» Given task: Rewrite every line of the listing below as a numbered list, leaving out the blank lines.
____
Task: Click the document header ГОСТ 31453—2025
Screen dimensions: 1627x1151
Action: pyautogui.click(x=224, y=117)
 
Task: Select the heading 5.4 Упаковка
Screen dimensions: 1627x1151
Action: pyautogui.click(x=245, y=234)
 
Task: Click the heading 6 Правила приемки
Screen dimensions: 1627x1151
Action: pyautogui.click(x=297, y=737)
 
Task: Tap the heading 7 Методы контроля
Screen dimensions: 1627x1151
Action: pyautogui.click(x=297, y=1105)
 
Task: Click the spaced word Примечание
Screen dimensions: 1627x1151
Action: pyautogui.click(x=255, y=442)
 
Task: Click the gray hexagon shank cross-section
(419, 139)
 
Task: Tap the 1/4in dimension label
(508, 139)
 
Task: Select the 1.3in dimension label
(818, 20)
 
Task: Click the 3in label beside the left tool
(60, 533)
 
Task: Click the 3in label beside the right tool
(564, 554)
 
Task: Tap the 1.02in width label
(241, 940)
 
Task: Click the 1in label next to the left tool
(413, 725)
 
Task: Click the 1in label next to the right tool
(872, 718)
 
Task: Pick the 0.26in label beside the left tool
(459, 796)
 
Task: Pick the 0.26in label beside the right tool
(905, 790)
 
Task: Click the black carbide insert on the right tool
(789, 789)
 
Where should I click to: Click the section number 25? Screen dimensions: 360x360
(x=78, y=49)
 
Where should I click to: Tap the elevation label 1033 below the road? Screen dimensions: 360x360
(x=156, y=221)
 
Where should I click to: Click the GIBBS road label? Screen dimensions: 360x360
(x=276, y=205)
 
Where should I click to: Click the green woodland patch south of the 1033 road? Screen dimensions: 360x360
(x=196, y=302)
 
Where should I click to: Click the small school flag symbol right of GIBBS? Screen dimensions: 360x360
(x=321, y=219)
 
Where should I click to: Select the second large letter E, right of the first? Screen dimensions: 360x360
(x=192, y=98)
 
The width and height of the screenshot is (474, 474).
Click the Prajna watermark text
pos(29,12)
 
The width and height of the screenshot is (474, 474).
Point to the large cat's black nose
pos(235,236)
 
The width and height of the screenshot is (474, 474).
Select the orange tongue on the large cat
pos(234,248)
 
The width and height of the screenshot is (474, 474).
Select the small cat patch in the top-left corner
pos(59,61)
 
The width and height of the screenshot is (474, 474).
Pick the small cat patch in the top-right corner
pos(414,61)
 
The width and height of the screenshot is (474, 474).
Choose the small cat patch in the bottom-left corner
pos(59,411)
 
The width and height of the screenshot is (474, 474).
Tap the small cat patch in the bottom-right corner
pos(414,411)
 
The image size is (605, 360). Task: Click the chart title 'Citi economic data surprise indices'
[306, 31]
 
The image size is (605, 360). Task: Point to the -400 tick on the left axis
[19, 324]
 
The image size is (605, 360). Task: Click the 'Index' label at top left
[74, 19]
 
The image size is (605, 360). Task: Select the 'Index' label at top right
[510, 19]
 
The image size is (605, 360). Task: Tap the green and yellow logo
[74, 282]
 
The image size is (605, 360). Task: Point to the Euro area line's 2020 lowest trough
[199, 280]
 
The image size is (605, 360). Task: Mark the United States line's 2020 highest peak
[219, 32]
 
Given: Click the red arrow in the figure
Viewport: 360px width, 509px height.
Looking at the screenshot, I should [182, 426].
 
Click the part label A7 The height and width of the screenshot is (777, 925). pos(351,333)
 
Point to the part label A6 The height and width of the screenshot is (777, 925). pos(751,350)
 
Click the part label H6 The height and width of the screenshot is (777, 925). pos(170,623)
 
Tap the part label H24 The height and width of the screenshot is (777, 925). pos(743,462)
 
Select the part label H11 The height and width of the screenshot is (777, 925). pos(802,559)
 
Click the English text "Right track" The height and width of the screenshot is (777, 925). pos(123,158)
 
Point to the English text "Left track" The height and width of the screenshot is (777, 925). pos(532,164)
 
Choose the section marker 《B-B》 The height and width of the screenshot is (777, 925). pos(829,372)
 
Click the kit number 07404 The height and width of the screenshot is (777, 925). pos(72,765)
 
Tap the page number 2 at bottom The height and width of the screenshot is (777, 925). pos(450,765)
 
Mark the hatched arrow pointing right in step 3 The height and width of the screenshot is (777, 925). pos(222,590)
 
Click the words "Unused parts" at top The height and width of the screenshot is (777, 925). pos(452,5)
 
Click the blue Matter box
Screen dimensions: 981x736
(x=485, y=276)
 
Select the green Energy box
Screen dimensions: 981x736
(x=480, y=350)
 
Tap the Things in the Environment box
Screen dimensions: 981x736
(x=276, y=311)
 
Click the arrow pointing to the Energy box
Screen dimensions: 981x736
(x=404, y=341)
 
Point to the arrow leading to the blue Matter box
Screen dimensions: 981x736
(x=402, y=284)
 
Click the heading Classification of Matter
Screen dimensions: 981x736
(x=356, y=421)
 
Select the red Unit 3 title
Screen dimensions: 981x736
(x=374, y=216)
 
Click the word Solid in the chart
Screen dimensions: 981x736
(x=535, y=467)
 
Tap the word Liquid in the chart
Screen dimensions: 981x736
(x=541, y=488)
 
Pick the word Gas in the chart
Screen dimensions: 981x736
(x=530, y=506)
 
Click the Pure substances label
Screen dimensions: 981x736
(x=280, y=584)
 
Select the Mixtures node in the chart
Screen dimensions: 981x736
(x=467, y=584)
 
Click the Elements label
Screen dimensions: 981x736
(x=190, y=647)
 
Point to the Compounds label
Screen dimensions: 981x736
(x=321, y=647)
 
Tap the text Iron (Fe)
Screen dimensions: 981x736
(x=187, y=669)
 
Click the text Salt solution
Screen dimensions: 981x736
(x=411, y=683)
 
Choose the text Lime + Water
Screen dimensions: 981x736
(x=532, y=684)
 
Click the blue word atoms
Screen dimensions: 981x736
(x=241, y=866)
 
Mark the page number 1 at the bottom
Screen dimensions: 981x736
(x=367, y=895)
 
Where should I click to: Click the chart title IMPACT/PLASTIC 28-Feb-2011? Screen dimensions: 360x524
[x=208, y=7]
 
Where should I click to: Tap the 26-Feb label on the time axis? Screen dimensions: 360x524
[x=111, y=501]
____
» Task response:
1. Task: Click the document header ГОСТ 31453—2025
2. Screen dimensions: 1627x1151
3. Action: pyautogui.click(x=224, y=117)
4. Task: Select the heading 5.4 Упаковка
5. Screen dimensions: 1627x1151
6. Action: pyautogui.click(x=245, y=234)
7. Task: Click the heading 6 Правила приемки
8. Screen dimensions: 1627x1151
9. Action: pyautogui.click(x=297, y=737)
10. Task: Tap the heading 7 Методы контроля
11. Screen dimensions: 1627x1151
12. Action: pyautogui.click(x=297, y=1105)
13. Task: Click the spaced word Примечание
14. Screen dimensions: 1627x1151
15. Action: pyautogui.click(x=255, y=442)
16. Task: Click the gray hexagon shank cross-section
17. (419, 139)
18. Task: Tap the 1/4in dimension label
19. (508, 139)
20. Task: Select the 1.3in dimension label
21. (818, 20)
22. Task: Click the 3in label beside the left tool
23. (60, 533)
24. Task: Click the 3in label beside the right tool
25. (564, 554)
26. Task: Tap the 1.02in width label
27. (241, 940)
28. Task: Click the 1in label next to the left tool
29. (413, 725)
30. Task: Click the 1in label next to the right tool
31. (872, 718)
32. Task: Pick the 0.26in label beside the left tool
33. (459, 796)
34. Task: Pick the 0.26in label beside the right tool
35. (905, 790)
36. Task: Click the black carbide insert on the right tool
37. (789, 789)
38. Where should I click to: Click the section number 25? Screen dimensions: 360x360
39. (x=78, y=49)
40. Where should I click to: Tap the elevation label 1033 below the road? Screen dimensions: 360x360
41. (x=156, y=221)
42. Where should I click to: Click the GIBBS road label? Screen dimensions: 360x360
43. (x=276, y=205)
44. Where should I click to: Click the green woodland patch south of the 1033 road? Screen dimensions: 360x360
45. (x=196, y=302)
46. Where should I click to: Click the small school flag symbol right of GIBBS? Screen dimensions: 360x360
47. (x=321, y=219)
48. Where should I click to: Select the second large letter E, right of the first? Screen dimensions: 360x360
49. (x=192, y=98)
50. The width and height of the screenshot is (474, 474).
51. Click the Prajna watermark text
52. pos(29,12)
53. The width and height of the screenshot is (474, 474).
54. Point to the large cat's black nose
55. pos(235,236)
56. The width and height of the screenshot is (474, 474).
57. Select the orange tongue on the large cat
58. pos(234,248)
59. The width and height of the screenshot is (474, 474).
60. Select the small cat patch in the top-left corner
61. pos(59,61)
62. The width and height of the screenshot is (474, 474).
63. Pick the small cat patch in the top-right corner
64. pos(414,61)
65. The width and height of the screenshot is (474, 474).
66. Choose the small cat patch in the bottom-left corner
67. pos(59,411)
68. The width and height of the screenshot is (474, 474).
69. Tap the small cat patch in the bottom-right corner
70. pos(414,411)
71. The image size is (605, 360). Task: Click the chart title 'Citi economic data surprise indices'
72. [306, 31]
73. The image size is (605, 360). Task: Point to the -400 tick on the left axis
74. [19, 324]
75. The image size is (605, 360). Task: Click the 'Index' label at top left
76. [74, 19]
77. The image size is (605, 360). Task: Select the 'Index' label at top right
78. [510, 19]
79. The image size is (605, 360). Task: Tap the green and yellow logo
80. [74, 282]
81. The image size is (605, 360). Task: Point to the Euro area line's 2020 lowest trough
82. [199, 280]
83. The image size is (605, 360). Task: Mark the United States line's 2020 highest peak
84. [219, 32]
85. Given: Click the red arrow in the figure
86. Viewport: 360px width, 509px height.
87. Looking at the screenshot, I should [182, 426].
88. Click the part label A7 The height and width of the screenshot is (777, 925). pos(351,333)
89. Point to the part label A6 The height and width of the screenshot is (777, 925). pos(751,350)
90. Click the part label H6 The height and width of the screenshot is (777, 925). pos(170,623)
91. Tap the part label H24 The height and width of the screenshot is (777, 925). pos(743,462)
92. Select the part label H11 The height and width of the screenshot is (777, 925). pos(802,559)
93. Click the English text "Right track" The height and width of the screenshot is (777, 925). pos(123,158)
94. Point to the English text "Left track" The height and width of the screenshot is (777, 925). pos(532,164)
95. Choose the section marker 《B-B》 The height and width of the screenshot is (777, 925). pos(829,372)
96. Click the kit number 07404 The height and width of the screenshot is (777, 925). pos(72,765)
97. Tap the page number 2 at bottom The height and width of the screenshot is (777, 925). pos(450,765)
98. Mark the hatched arrow pointing right in step 3 The height and width of the screenshot is (777, 925). pos(222,590)
99. Click the words "Unused parts" at top The height and width of the screenshot is (777, 925). pos(452,5)
100. Click the blue Matter box
101. Screen dimensions: 981x736
102. (x=485, y=276)
103. Select the green Energy box
104. Screen dimensions: 981x736
105. (x=480, y=350)
106. Tap the Things in the Environment box
107. Screen dimensions: 981x736
108. (x=276, y=311)
109. Click the arrow pointing to the Energy box
110. Screen dimensions: 981x736
111. (x=404, y=341)
112. Point to the arrow leading to the blue Matter box
113. Screen dimensions: 981x736
114. (x=402, y=284)
115. Click the heading Classification of Matter
116. Screen dimensions: 981x736
117. (x=356, y=421)
118. Select the red Unit 3 title
119. Screen dimensions: 981x736
120. (x=374, y=216)
121. Click the word Solid in the chart
122. Screen dimensions: 981x736
123. (x=535, y=467)
124. Tap the word Liquid in the chart
125. Screen dimensions: 981x736
126. (x=541, y=488)
127. Pick the word Gas in the chart
128. Screen dimensions: 981x736
129. (x=530, y=506)
130. Click the Pure substances label
131. Screen dimensions: 981x736
132. (x=280, y=584)
133. Select the Mixtures node in the chart
134. Screen dimensions: 981x736
135. (x=467, y=584)
136. Click the Elements label
137. Screen dimensions: 981x736
138. (x=190, y=647)
139. Point to the Compounds label
140. Screen dimensions: 981x736
141. (x=321, y=647)
142. Tap the text Iron (Fe)
143. Screen dimensions: 981x736
144. (x=187, y=669)
145. Click the text Salt solution
146. Screen dimensions: 981x736
147. (x=411, y=683)
148. Choose the text Lime + Water
149. Screen dimensions: 981x736
150. (x=532, y=684)
151. Click the blue word atoms
152. Screen dimensions: 981x736
153. (x=241, y=866)
154. Mark the page number 1 at the bottom
155. Screen dimensions: 981x736
156. (x=367, y=895)
157. Where should I click to: Click the chart title IMPACT/PLASTIC 28-Feb-2011? Screen dimensions: 360x524
158. [x=208, y=7]
159. Where should I click to: Tap the 26-Feb label on the time axis? Screen dimensions: 360x524
160. [x=111, y=501]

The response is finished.